I first saw Euros Childs supporting The Concretes at the ULU in London. I had seen a glimpse of the Scandinavian group on a Glastonbury afternoon programme – they were wearing wigs and singing ‘You can’t hurry love.’ [Not a Phil Collins tribute – more a Nordic Velvets] I told Paul - as ever he had seen it - was already on the concretes tip - as he is wont to do – I bought an album and I thought very little else about it.

I read The Concretes were playing – I gave Paul a ring – we decided to get some tickets - I actually think he had purchased tickets for the tour already - but I was in London so we could go together –there was no rush. We purchased tickets – and Euros was on the supporting bill. First on – early start. He was an absolute revelation – I had dabbled on the outer fringes of the Gorky’s Zygotic Monkey catalogue of sounds. Listened to some Peel sessions, bought an EP but to be honest I didn’t even know who Euros was and that the Gorky’s had split. But I was mesmorised by his performance and that of his band – two from Radio Luxembourg at the time [now Racehorses – and they are always worth a listen with their wonderful craft of Floyd, Furries and Cole Porter ] and Richard/ or James Tam – they were awesome. It was mainly Chops – possibly with Henry and Matilda and Billy the Seagull – and what prime cuts they were – finishing the set with ‘First Time I saw You’ – this brooding, beautiful bass filled grower full of pure sentiment and love. First time I saw you – skirt was white and blue – first time I saw you. And throughout enthused with good cheer. I was laughing, dancing and feeling thoroughly entertained.
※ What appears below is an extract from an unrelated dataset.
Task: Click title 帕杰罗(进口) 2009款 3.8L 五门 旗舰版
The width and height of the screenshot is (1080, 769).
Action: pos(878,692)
I have since seen Euros on several other occasions. I have always got inside the venue. I buy my albums off the fella himself normally after a concert – yes I am nearly forty but I get some sad flash of ‘teenage excitement’ in meeting the artist, having the record signed. And I once stage dived at a Teenage Fanclub concert – it was being filmed for Snub TV. It was busy – the Manics were the first act – all clashed and fired up - but we [me and James – a super cool young continental] got in. Probably bought our tickets a week or so in advance.

Now Norman Blake from Teenage Fanclub and Euros Childs from Euros Childs are Jonny and everyone wants a piece of the indie action. How everyone has suddenly awoken to the subtle charm of ‘Do the Caveman’, or ‘Which Witch is which?’ is new to me but it seems I can’t get a ticket for this gig. But as I said -no nostalgia rides – the whole shape of the music scene has changed – has mutated and the mob has muscled in. I will read the review in the Guardian. I will put ‘WegotTickets’ web page in favourites and their telephone number in my mobile and next time be that little bit faster.

Or I might just decide to stay at home.

Sometimes that is just that bit easier.